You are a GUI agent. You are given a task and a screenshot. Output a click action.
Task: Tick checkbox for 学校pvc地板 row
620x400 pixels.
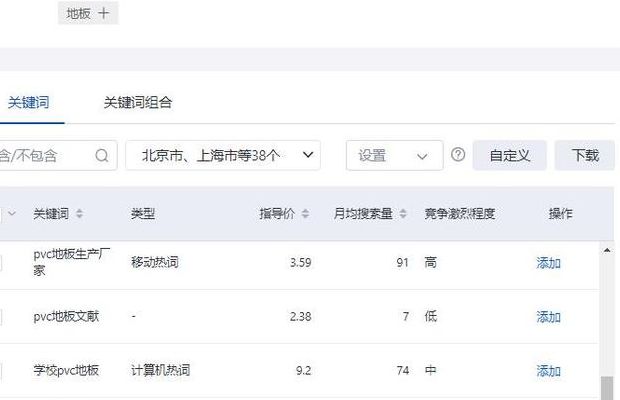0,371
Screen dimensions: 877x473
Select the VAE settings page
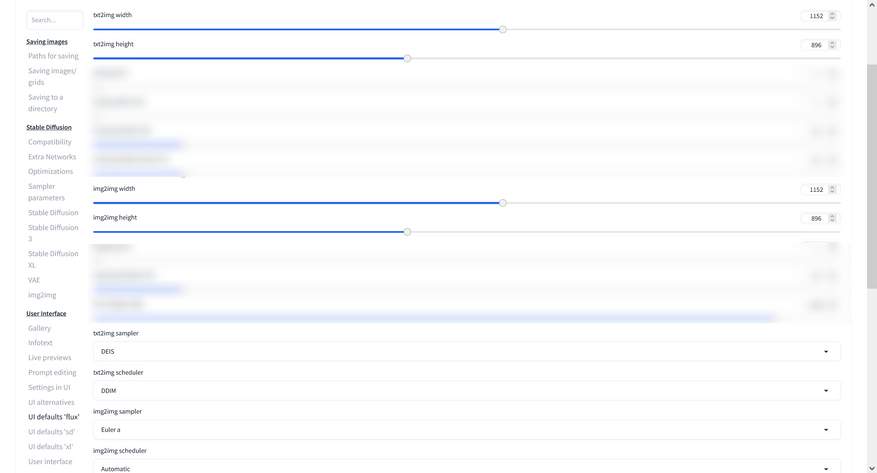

==========

WHAT NEEDS TO BE DONE:
Could you reproduce the records above exactly, leaving out the pictures?

PROBLEM SOLUTION:
You are a GUI agent. You are given a task and a screenshot. Output a click action.
Task: Tick checkbox for 学校pvc地板 row
620x400 pixels.
0,371
Screen dimensions: 877x473
Select the VAE settings page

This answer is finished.